* **Action item**
What lines of the data hold the string "Follow"? Pull each one out.

>>>

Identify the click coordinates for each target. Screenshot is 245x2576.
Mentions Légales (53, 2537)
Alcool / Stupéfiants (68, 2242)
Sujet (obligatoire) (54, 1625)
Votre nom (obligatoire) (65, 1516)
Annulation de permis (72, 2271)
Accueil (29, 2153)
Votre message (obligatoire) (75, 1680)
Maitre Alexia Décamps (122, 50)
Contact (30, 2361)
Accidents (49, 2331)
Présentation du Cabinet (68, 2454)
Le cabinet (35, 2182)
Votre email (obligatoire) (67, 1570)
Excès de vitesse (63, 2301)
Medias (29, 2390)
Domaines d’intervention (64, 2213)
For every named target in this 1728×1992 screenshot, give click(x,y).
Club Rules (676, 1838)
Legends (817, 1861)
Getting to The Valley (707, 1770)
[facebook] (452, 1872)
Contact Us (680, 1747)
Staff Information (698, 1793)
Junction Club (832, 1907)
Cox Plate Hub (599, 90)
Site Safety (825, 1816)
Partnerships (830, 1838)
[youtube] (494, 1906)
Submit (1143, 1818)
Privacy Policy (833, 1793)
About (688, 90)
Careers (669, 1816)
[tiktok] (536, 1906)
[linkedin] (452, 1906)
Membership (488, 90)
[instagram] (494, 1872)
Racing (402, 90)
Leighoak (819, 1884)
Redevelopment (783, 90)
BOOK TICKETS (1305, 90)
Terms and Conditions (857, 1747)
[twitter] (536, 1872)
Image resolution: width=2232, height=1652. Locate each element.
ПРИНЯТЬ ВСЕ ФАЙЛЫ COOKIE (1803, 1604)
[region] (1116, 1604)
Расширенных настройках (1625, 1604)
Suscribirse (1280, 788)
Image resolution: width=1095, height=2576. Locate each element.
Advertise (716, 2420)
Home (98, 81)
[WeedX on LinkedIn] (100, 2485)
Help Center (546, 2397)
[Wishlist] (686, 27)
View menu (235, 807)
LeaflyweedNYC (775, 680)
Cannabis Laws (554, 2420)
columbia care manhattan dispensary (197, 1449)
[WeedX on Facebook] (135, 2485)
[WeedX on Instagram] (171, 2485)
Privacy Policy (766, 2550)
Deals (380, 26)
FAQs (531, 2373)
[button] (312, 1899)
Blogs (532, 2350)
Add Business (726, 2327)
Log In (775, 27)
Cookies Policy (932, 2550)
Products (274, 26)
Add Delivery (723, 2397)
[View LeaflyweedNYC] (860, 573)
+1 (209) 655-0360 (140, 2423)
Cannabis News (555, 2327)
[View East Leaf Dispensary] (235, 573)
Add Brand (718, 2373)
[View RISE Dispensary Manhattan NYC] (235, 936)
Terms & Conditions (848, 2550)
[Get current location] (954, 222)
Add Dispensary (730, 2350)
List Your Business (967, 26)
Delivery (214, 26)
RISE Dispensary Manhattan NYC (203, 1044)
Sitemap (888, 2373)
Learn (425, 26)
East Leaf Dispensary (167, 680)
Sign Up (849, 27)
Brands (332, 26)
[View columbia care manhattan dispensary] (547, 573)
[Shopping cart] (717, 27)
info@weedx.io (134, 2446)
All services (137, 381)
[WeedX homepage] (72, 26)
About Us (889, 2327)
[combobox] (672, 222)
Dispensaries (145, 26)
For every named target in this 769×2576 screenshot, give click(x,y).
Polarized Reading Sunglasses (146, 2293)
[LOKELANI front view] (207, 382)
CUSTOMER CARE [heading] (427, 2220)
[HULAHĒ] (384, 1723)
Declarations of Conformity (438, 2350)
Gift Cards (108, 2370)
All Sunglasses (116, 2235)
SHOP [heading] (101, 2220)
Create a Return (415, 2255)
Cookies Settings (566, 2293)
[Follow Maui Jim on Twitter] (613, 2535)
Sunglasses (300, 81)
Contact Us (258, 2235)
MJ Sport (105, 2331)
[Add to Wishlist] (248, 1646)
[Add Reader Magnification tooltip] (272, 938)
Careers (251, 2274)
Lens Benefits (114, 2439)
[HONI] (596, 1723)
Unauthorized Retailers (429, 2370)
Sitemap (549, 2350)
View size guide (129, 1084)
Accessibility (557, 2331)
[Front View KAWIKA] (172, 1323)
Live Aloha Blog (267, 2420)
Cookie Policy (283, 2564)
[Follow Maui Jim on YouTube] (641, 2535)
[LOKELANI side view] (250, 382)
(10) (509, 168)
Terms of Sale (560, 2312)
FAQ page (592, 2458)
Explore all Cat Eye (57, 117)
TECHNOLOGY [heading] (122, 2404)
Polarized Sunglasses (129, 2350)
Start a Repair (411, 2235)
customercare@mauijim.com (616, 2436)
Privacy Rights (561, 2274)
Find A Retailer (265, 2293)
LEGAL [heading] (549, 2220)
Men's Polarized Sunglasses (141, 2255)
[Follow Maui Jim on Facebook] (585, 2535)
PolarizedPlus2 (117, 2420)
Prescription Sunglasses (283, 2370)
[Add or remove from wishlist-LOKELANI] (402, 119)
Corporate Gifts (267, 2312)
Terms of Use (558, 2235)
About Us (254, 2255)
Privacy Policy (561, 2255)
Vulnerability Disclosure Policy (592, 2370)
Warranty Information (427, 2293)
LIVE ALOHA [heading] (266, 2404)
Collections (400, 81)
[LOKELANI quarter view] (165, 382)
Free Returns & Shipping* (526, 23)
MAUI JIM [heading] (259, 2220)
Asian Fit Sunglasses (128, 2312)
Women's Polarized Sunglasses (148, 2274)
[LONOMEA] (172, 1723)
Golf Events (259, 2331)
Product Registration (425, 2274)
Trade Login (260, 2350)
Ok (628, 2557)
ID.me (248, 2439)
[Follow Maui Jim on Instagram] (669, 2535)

<<<

* **Exercise response**
[Follow Maui Jim on Twitter] (613, 2535)
[Follow Maui Jim on YouTube] (641, 2535)
[Follow Maui Jim on Facebook] (585, 2535)
[Follow Maui Jim on Instagram] (669, 2535)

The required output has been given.